- _Activity_:
Among the entries below, which lines include the string "section"? Show each one.

::: Data for processing :::

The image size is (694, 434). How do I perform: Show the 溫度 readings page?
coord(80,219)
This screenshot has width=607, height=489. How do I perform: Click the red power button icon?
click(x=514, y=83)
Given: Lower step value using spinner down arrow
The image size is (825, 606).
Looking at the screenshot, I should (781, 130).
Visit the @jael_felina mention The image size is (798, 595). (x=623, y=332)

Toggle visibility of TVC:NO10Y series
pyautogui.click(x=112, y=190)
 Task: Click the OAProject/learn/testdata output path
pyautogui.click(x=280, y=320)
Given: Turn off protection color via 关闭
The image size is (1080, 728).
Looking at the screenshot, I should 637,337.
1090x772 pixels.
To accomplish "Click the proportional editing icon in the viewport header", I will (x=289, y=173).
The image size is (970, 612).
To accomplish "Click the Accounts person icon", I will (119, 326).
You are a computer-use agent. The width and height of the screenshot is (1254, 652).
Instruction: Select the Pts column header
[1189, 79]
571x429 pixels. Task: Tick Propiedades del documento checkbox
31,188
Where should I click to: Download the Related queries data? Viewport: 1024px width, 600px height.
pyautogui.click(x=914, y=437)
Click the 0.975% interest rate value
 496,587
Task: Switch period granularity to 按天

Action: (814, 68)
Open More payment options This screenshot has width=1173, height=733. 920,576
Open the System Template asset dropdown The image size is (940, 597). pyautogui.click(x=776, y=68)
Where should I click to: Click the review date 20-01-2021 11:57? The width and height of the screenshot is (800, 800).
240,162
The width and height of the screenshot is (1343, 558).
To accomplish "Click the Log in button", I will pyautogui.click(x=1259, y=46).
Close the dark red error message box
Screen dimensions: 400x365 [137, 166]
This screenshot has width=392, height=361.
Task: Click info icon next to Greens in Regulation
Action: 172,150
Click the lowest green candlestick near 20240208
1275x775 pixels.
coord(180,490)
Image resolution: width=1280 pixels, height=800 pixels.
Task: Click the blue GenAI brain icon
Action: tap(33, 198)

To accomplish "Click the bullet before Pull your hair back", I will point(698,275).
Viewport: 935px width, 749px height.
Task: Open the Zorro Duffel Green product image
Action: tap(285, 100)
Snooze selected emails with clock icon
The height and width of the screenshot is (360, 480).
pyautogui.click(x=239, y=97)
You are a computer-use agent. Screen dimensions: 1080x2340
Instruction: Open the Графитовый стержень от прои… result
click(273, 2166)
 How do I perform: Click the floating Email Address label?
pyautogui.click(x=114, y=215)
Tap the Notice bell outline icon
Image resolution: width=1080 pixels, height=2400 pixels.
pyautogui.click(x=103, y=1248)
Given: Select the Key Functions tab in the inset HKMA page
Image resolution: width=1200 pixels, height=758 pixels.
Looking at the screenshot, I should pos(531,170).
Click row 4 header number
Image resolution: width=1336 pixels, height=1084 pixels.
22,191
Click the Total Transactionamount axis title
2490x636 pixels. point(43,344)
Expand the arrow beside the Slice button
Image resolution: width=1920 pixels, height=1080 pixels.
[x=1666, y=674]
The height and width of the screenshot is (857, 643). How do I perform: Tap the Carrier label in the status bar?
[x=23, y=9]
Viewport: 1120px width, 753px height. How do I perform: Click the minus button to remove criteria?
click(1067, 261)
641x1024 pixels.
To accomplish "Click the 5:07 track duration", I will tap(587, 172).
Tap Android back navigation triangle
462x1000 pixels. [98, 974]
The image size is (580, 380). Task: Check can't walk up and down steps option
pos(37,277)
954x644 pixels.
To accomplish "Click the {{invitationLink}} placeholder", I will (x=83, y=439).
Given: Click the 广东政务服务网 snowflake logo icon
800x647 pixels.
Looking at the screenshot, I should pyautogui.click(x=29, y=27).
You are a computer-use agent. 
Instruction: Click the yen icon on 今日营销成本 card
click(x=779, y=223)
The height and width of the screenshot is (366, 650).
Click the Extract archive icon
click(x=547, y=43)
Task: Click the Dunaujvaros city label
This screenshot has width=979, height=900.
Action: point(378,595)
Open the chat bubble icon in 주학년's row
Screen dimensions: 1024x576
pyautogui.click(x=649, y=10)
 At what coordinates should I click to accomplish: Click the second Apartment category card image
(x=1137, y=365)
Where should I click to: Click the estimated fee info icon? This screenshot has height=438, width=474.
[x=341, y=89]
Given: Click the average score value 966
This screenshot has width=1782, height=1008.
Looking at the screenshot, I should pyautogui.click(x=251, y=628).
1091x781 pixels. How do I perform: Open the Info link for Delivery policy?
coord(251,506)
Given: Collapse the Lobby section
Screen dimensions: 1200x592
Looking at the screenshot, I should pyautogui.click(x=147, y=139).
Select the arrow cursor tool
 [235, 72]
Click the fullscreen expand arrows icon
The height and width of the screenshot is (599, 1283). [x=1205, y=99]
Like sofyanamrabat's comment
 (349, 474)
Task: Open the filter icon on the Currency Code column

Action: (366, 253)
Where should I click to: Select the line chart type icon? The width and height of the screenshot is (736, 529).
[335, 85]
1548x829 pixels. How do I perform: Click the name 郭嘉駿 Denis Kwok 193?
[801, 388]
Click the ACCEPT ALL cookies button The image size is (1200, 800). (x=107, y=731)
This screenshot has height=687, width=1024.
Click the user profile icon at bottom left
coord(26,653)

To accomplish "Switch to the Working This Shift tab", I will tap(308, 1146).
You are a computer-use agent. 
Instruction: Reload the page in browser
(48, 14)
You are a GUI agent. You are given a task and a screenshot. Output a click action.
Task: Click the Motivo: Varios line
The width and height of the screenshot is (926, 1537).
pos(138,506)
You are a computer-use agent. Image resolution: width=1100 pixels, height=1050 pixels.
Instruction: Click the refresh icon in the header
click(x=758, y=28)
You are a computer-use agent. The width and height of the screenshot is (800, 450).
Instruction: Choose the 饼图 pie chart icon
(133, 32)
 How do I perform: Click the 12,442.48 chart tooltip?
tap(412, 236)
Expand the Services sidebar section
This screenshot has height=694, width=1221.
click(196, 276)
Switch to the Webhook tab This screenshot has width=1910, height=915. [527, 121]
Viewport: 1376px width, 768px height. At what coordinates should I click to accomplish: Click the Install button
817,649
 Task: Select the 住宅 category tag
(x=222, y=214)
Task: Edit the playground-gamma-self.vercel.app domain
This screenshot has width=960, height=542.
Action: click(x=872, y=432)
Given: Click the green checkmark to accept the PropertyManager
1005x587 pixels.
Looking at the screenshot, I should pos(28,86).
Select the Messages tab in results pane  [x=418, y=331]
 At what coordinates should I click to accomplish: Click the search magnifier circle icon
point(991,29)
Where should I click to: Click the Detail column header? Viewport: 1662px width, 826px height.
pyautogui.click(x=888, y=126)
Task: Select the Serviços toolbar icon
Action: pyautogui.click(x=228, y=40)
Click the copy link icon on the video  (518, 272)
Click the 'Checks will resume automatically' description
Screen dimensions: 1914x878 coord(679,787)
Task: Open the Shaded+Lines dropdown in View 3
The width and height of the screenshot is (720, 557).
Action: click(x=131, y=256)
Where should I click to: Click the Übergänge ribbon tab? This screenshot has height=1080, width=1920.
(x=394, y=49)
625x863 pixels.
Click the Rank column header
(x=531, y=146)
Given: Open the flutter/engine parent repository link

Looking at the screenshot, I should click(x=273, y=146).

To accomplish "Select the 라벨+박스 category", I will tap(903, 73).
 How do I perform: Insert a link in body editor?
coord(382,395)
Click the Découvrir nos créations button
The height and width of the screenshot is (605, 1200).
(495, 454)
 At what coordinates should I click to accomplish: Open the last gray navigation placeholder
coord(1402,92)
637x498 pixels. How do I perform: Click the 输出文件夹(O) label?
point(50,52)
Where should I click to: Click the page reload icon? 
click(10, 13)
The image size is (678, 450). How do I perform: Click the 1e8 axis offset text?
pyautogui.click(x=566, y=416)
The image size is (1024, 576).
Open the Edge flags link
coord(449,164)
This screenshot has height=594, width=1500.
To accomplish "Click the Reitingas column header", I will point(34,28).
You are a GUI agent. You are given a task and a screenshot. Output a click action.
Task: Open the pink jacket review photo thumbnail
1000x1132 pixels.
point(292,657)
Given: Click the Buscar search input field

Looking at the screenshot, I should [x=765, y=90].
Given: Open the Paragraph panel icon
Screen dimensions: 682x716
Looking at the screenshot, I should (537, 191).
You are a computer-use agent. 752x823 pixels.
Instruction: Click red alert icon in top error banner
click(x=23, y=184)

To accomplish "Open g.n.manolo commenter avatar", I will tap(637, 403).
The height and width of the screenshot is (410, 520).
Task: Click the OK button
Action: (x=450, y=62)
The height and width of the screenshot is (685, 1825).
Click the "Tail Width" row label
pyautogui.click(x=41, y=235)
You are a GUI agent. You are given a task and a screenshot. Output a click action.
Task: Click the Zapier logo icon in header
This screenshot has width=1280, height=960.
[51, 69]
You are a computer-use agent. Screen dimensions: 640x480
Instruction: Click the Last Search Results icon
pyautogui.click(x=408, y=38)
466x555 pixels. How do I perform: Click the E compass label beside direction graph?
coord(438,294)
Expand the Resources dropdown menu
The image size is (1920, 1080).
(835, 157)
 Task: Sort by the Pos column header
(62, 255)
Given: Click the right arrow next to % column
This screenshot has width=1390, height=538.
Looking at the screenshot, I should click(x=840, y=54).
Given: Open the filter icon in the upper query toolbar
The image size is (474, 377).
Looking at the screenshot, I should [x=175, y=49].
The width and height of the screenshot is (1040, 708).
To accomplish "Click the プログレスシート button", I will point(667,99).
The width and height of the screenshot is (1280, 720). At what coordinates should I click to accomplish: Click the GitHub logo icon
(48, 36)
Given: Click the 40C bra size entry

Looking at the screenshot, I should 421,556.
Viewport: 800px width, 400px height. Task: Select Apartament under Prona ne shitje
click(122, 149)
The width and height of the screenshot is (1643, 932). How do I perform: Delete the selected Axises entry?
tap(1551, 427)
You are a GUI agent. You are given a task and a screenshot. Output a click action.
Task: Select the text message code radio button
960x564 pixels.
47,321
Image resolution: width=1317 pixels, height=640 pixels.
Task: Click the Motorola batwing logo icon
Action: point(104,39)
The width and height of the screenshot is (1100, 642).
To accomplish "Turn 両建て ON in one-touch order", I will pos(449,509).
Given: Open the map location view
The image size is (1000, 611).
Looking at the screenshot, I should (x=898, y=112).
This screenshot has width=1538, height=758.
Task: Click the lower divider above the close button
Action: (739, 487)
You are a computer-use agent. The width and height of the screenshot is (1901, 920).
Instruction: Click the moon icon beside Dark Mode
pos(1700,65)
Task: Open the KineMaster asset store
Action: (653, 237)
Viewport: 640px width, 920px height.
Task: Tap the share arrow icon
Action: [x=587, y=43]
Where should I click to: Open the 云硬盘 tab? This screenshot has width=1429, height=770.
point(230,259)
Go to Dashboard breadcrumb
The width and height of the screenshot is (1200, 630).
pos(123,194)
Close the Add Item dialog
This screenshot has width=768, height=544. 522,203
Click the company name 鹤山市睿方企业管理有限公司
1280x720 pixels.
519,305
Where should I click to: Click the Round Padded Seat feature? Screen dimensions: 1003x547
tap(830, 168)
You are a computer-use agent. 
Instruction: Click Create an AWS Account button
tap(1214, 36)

:::

- _Exercise response_:
Given: Collapse the Lobby section
Expand the Services sidebar section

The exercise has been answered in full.